My question is why do I need to dereference and reference a pointer for the following code to work? Doesn't ref/deref cancel each other? I would really appreciate if anyone could explain it like I'm five :)

Code:

template <typename T> 
class binNode {
private:
    T key;
public:
    binNode * left;
    binNode * right;
    binNode * parent;
    binNode() {
        this->left = NULL;
        this->right = NULL;
        this->parent = NULL;
    }
    // arg constructor:
    binNode (T key) {
        this->key = key;
        this->left = NULL;
        this->right = NULL;
        this->parent = NULL;
    }

    T getKey() {
        return this->key;
    }
    void setKey(T key) {
        this->key = key;
    }
};

template<typename T> class Tree {
private:
    binNode <T> *root;
public:
    Tree() {
        this->root = NULL;
    }
    Tree(binNode <T> * node) {
        node->parent = NULL;
        this->root = node;
    }
    /* THIS IS THE PART I  DON'T GET */
    void addNode(binNode<T> *&x, binNode<T> * node) { // what's up with the *&???
        if (x == NULL) {
            x = node;
            return;
        } else if (x->getKey() == node->getKey()) {
            node->left = x;
            node->parent = x->parent;
            x->parent = node;
            return;
        }

        if (node->getKey() < x->getKey()) {
            addNode(x->left, node);
        } else {
            addNode(x->right, node);
        }

    }

    void addNode(binNode<T> * node) {
        addNode(this->root, node);
    }

    binNode<T> * treeSearch(binNode<T> * x, T key) {
        if (x == NULL || key == x->getKey()) {
            return x;
        }
        if (key < x->getKey()) {
            return treeSearch(x->left, key);
        } else {
            return treeSearch(x->right, key);
        }
    }

    void printOrdered() {
        inorderTreeWalk(root);
        cout << endl;
    }

    void inorderTreeWalk(binNode<T> * node) {
        if (node != NULL) {
            inorderTreeWalk(node->left);
            cout << node->getKey() << '\t';
            inorderTreeWalk(node->right);
        }
    }

};

Here is the main function ( #inlude is not included)

int main() {
    Tree<int> T (new binNode<int>(10));
    // Tree<int> T = new binNode<int>(10);

    T.addNode(new binNode<int> (11));
    T.addNode(new binNode<int> (9));
    T.addNode(new binNode<int> (8));
    T.addNode(new binNode<int> (12));

    T.printOrdered();

}

Answer 1

That's not a reference / dereference of a pointer , it's a reference to a pointer. It is necessary because...

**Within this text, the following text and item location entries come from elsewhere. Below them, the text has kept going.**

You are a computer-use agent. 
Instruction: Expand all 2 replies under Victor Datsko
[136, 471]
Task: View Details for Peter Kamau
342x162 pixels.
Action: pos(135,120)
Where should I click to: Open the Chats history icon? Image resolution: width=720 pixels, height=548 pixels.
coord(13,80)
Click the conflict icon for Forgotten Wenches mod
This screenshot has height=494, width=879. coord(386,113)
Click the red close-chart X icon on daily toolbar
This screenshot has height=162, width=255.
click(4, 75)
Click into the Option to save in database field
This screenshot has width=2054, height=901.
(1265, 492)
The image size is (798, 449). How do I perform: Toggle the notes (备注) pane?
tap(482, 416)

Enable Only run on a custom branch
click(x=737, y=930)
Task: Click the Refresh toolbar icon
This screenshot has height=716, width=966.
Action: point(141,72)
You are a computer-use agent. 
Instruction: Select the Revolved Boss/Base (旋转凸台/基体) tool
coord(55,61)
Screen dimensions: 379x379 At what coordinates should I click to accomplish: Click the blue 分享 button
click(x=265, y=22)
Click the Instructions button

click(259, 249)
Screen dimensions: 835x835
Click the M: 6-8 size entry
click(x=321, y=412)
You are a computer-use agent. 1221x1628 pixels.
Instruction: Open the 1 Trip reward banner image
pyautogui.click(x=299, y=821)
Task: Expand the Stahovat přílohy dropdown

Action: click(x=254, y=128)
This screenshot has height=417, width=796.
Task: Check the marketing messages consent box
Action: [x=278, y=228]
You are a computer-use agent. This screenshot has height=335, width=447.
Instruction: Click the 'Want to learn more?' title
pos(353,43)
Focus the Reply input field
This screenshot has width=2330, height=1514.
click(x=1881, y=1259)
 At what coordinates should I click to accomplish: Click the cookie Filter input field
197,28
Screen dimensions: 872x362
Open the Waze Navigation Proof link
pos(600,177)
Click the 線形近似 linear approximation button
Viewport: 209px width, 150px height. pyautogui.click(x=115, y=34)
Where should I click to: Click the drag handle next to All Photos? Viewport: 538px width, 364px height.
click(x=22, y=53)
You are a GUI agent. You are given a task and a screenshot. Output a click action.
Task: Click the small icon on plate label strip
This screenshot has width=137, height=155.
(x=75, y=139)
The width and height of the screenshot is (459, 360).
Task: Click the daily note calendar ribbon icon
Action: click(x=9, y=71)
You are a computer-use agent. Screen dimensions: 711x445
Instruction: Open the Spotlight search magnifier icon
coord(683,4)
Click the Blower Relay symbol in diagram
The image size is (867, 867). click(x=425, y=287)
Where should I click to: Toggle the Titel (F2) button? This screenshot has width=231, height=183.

void addNode(binNode<T> *&x, binNode<T> * node) {
    if (x == NULL) {
        x = node; // ...here...
        return;
    } else // ...

...you are assigning to the parameter x .

If you hadn't passed the pointer x by reference , you would assign to the local copy of the parameter:

void addNode(binNode<T> * x, binNode<T> * node) {
    if (x == NULL) {
        x = node; // this acts on the local copy only, and thus does nothing.
        return;
    } else // ...

Answer 2

Via the pointer (without the reference), you get a local copy of the address. Which means you can manipulate the value behind the pointer (in this case *x) which would change. But if you change the address itself, the address would behave like a local copy and you lose the address-changes after leaving the method.